Unbelieving Gentiles were sometimes equally dangerous, but usually were less volatile, as, while the Gospel does indict the Gentiles as sinners, it does not tell them that they have crucified their own Messiah. That one is a pretty tough thing for the Jews to hear.

False Teachers

It is possible for a genuine believer to be sadly mistaken about something, but to teach it with a clean heart, because he simply does not understand a particular concept in the Bible. We don’t hold that against a brother, because there are bound to be things about which we are mistaken, too. We just keep honing our understanding of the Word of God, and bear in mind that it all has to agree with itself or else we are reading it wrong. These are not what the Bible calls a false teacher. It requires an unregenerate heart, and a corrupt motive for teaching the false doctrine.

All of the descriptors here in verse 19 seem to closely match those listed in 2nd Peter 2, (read it!) where Paul is definitely describing deliberately false teachers, and their habitual sin, along with their false doctrine. These are very heavily condemned for their lifestyle (“…whose God is their belly, and whose glory is their shame, who mind earthly things” (here in Philippians,) and “bringing in damnable heresies; …denying the Lord that bought them; …they that walk after the flesh in the lust of uncleanness;” etc. (in 2nd Peter chapter 2))  Eternal judgment is predicted for them (“Whose end is destruction; who bring upon themselves swift destruction; whose judgment of a long time lingereth not; they shall utterly perish in their own corruption;” etc.).

They are said to be knowingly deceiving the believers: “…sporting themselves with their own deceivings while they feast with you…” It makes them feel smart to be fooling the believers around them. And, according to Acts 20:30, they will draw away followers after themselves. Some of you may recall a false teacher, Jim Jones, who led away 900 followers, and moved them all to Guyana…and there, in the jungle, he induced them all to commit suicide, and shot all those who refused. He was a classic false teacher, who began by using the scriptures, but finally threw his Bible down, and said “You don’t need the Bible; you need me!” Those who continued to follow him eventually died, as a result. It is a very sad story, but it was entirely avoidable.
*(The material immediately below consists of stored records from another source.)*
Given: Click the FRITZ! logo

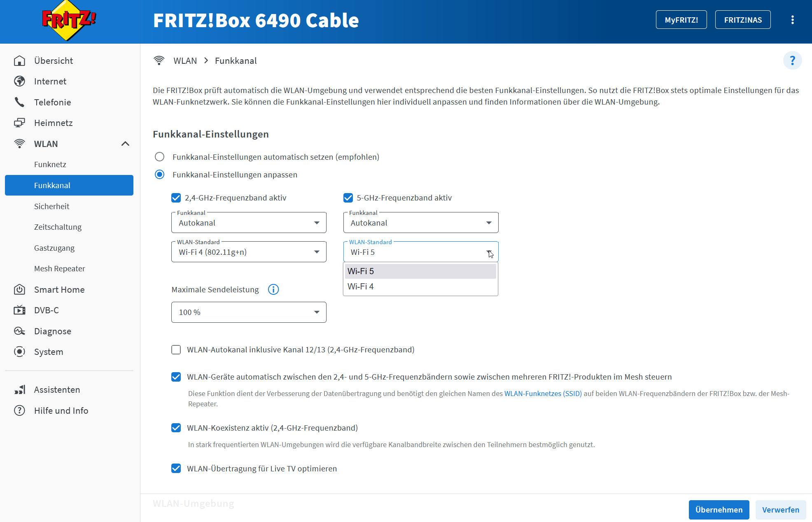Looking at the screenshot, I should [x=69, y=21].
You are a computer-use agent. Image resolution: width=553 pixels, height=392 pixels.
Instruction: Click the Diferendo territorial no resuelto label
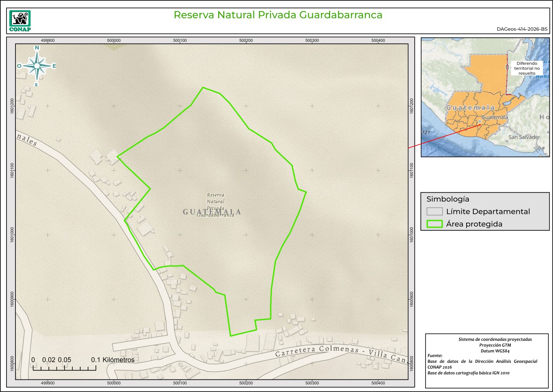tap(527, 68)
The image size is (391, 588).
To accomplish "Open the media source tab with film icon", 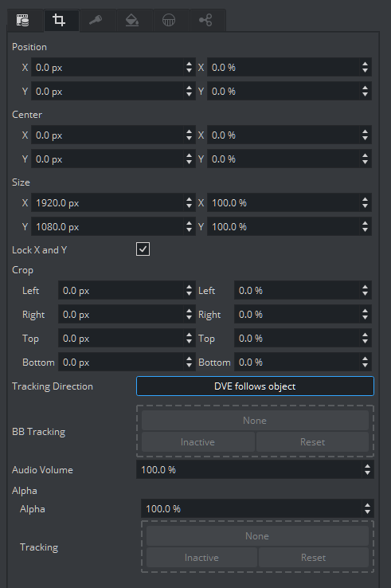I will click(x=23, y=20).
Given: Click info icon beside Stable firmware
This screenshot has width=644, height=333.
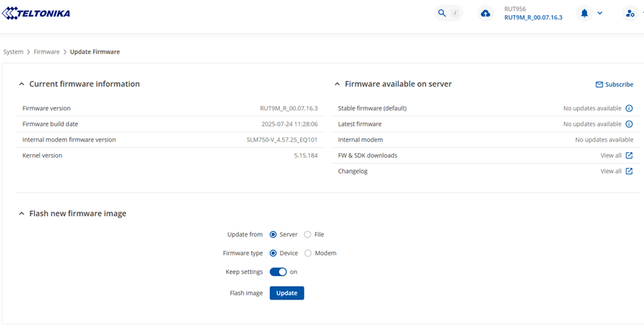Looking at the screenshot, I should 629,108.
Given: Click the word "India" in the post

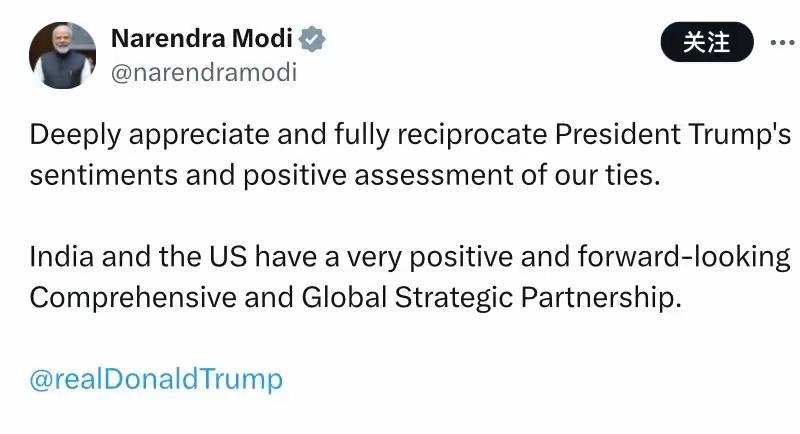Looking at the screenshot, I should [57, 257].
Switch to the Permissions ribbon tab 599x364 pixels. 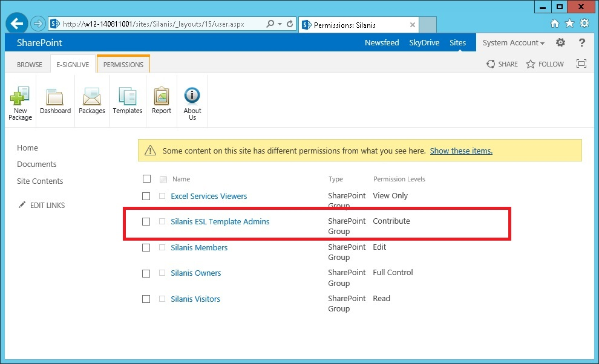[123, 65]
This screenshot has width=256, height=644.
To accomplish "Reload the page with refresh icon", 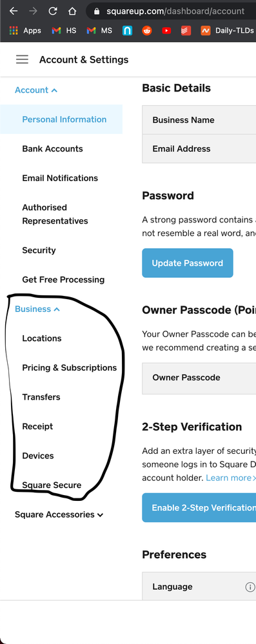I will coord(53,11).
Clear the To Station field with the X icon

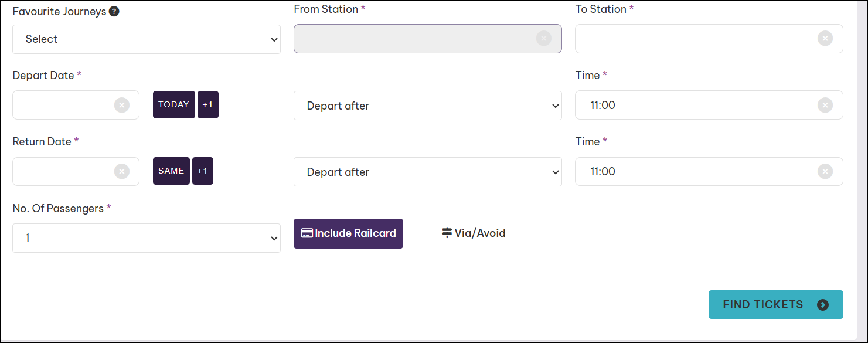coord(825,38)
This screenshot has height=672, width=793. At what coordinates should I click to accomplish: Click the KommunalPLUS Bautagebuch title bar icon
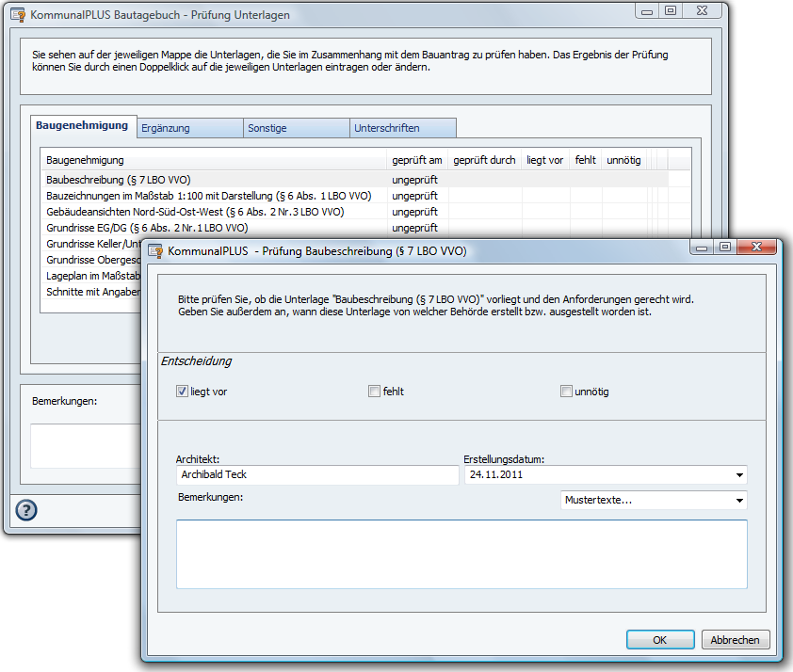(x=18, y=15)

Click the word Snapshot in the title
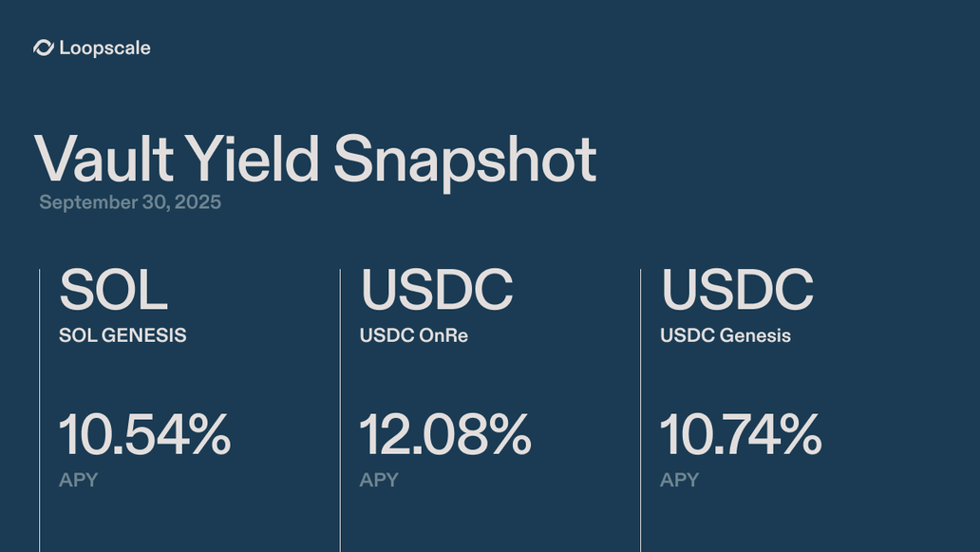(464, 159)
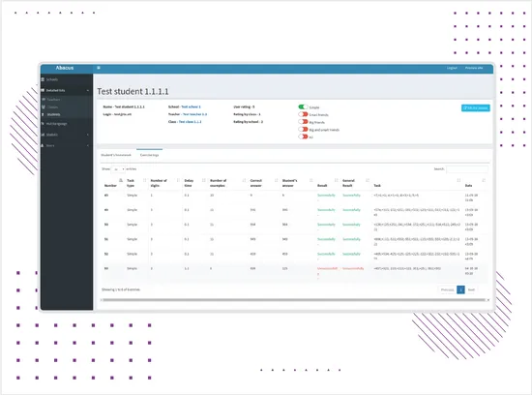Screen dimensions: 532x395
Task: Open the Schools sidebar icon
Action: pos(43,79)
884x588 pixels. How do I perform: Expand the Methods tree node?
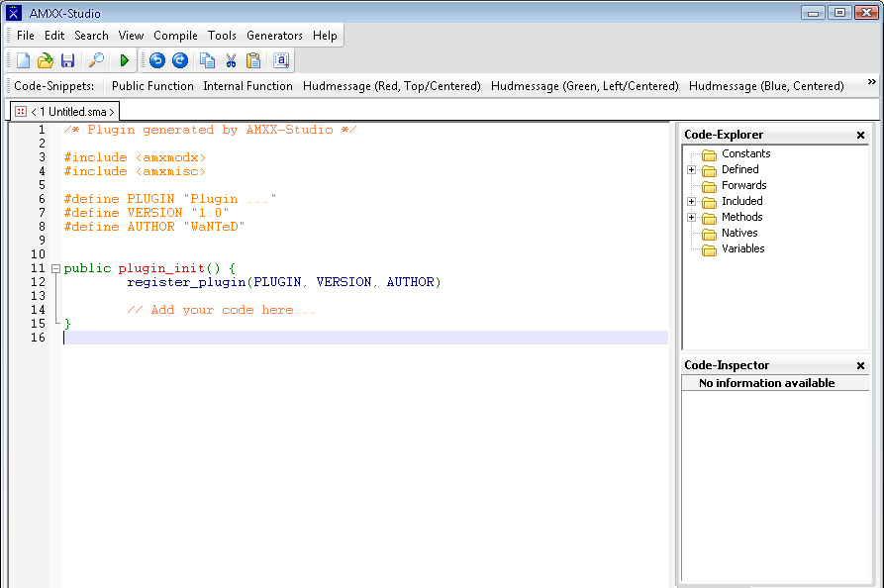tap(692, 218)
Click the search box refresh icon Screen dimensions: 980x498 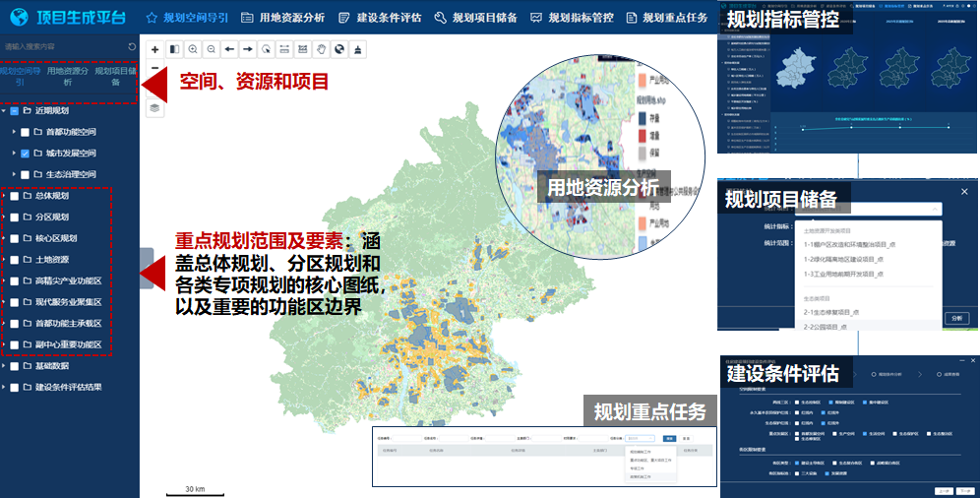click(132, 46)
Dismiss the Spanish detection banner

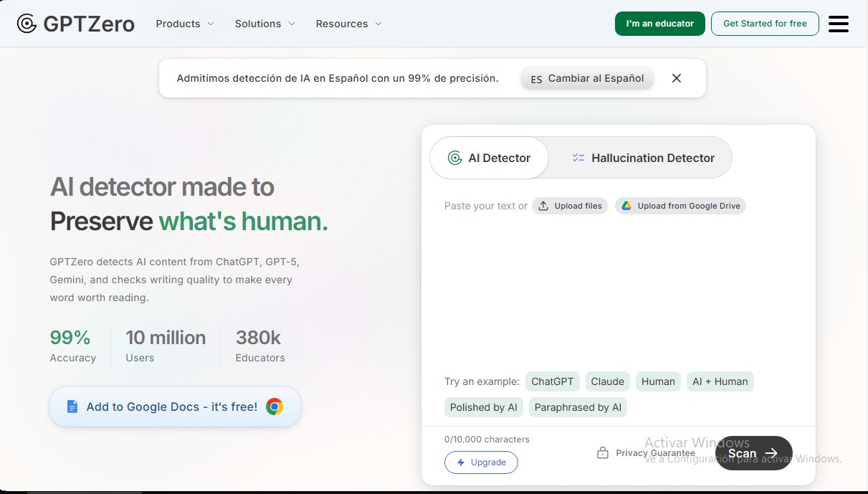coord(676,78)
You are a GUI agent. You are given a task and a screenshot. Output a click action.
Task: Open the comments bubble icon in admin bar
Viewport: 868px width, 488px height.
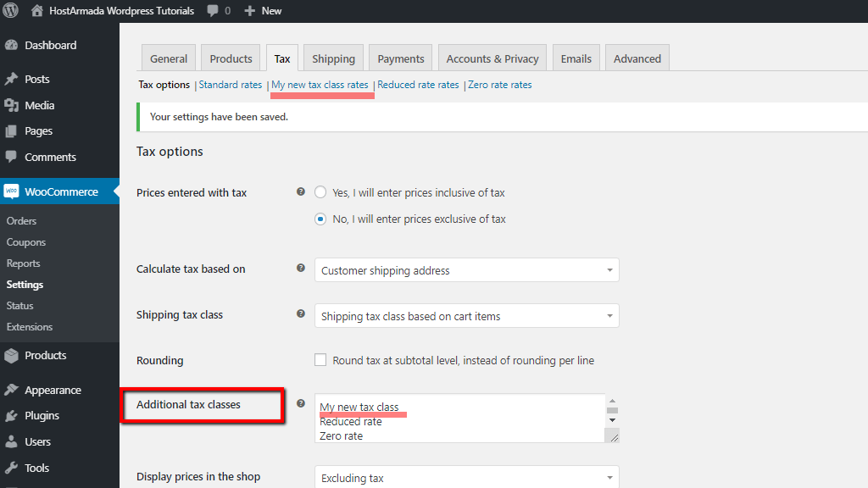(x=211, y=11)

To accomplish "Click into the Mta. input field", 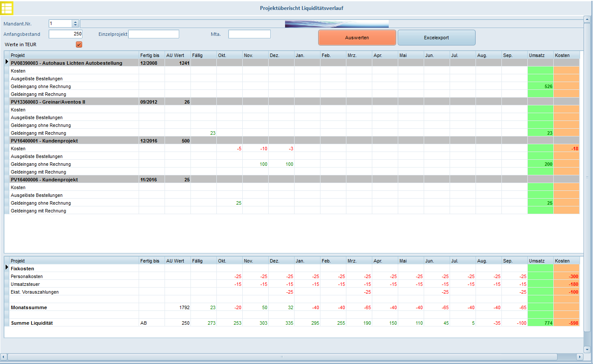I will (249, 34).
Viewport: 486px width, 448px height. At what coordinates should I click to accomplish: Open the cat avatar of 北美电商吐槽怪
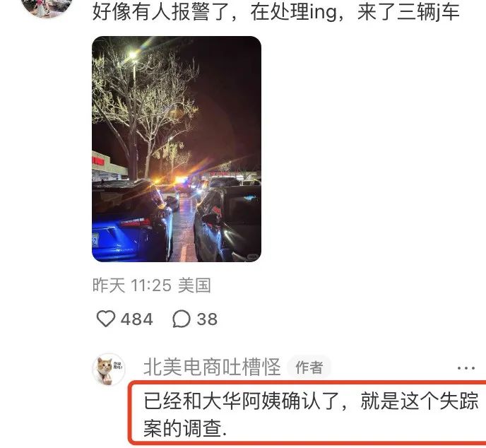coord(109,369)
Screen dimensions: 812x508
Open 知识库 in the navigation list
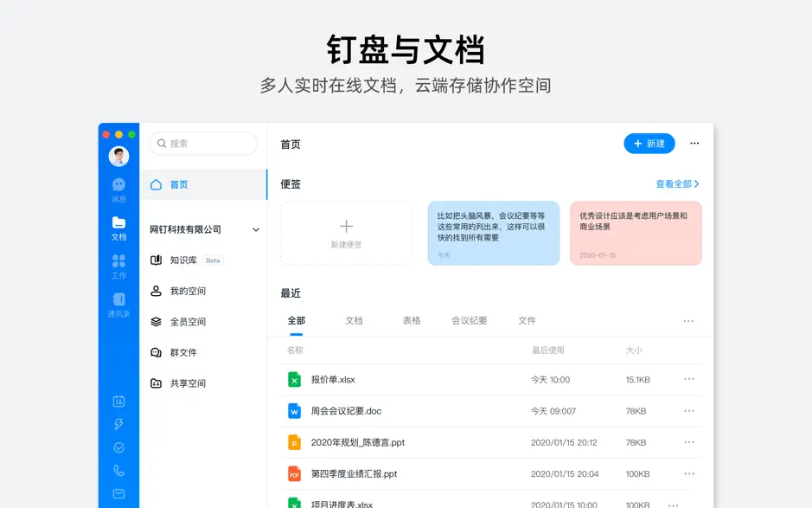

Not all false teachers have such a dramatic end, but all result in souls being drawn away from Christ, either believing false doctrine that prevents them from being born again to begin with, or, in the case of those who are already saved, following teachings that can prevent them from living for God, and experiencing the liberty and peace of God.

It is these false teachers, in 2nd Peter 2, regarding whom the apostle says, “But it has happened unto them according to the true proverb, The dog has turned unto his own vomit again; and the sow that was washed to her wallowing in the mire.” (2nd Peter 2:22)

Notice that it does not say, “…The sheep has turned back into a dog, or a pig.” What it says is that a dog, who had, for a time, abandoned his ordinary canine ways, has returned to behaving in accord with his true nature. And, a pig, who had been outwardly washed, but who, at heart, was always a pig, has returned to her old ways. Why? Because given the opportunity, a dog acts like a dog. And a pig is always happiest when he or she is acting like a pig. Sinners are most comfortable in Sin. People who are pretending faith, but have never truly placed their faith in the Savior, will eventually go back to their real comfort zone, and follow their true nature.

So, Paul is warning us that it is possible for an unbeliever to deceive the believers, and finagle his way into a position of leadership. But a combination of bad doctrine that clearly sets aside the authority and holiness of God’s Word, and bad behavior, specifically moral corruption, is a “red flag” for us, warning that they are really a false teacher. Could there be a false teacher who lives a moral life? Yes, I think there can be, but it is uncommon. I think I may actually have known one: He claimed to be a believer, and he had good Bible and ministerial training. As far as I could tell, he lived a blameless life. BUT: he did not believe the Bible was the Word of God, and he taught such things from the pulpit. We confronted him, and he laughed it off, as though we were simple-minded, primitive believers, and that his unbelief was a mark of sophistication. I don’t know what to make of that. I don’t know if he was a genuine believer who was badly deceived by the enemy, or a false teacher who thought he was getting away with something.

Wolves Among the Sheep

Paul warned the elders of the church at Ephesus to be on guard against this very thing: He said that, after his departure, “grievous wolves” would enter in among them, “not sparing the flock;” and that, furthermore, some would spring up from among the leadership, teaching “perverse things, to draw away disciples after them.” (Acts 20:17, 28-31) The motive could be money, pride, lusts of various types, or just the desire for power and control.

We need to be careful, though, who we label as an “enemy of the Cross,” as that is a pretty heavy accusation. If it is really true, then so be it; but if it is not, then we may fall into the snare of Satan, becoming, with him, an “accuser of the brethren”. I really do not want to go there. Genuine believers can fall into the condemnation and the snare of the devil, according to the warnings in 1st Timothy 3:6, 7. We want to avoid that.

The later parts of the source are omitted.